◆ **What is required**
Could you return all of the records exactly, minus their images?
─── Information supplied ───
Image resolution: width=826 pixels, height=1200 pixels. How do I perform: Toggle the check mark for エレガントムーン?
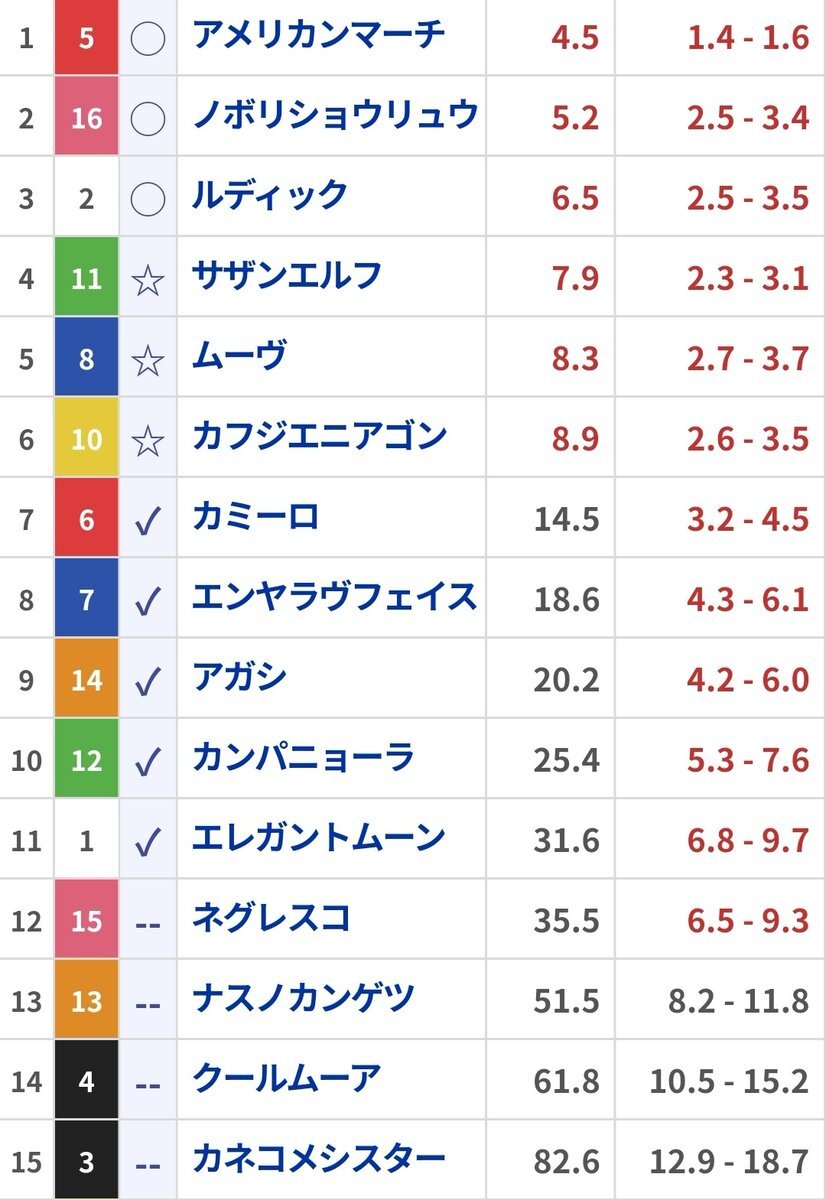click(148, 841)
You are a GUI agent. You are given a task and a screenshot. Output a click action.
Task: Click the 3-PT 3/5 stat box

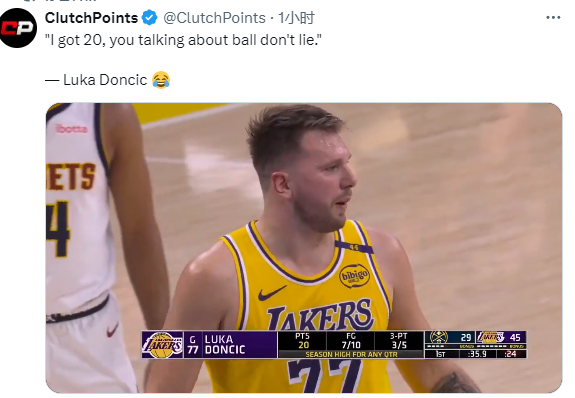coord(399,341)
───
◆ **Written answer**
Image resolution: width=826 pixels, height=1200 pixels. How do I perform: Toggle the check mark for エレガントムーン?
click(148, 841)
You are a GUI agent. You are given a task and a screenshot. Output a click action.
Task: Click the 3-PT 3/5 stat box

coord(399,341)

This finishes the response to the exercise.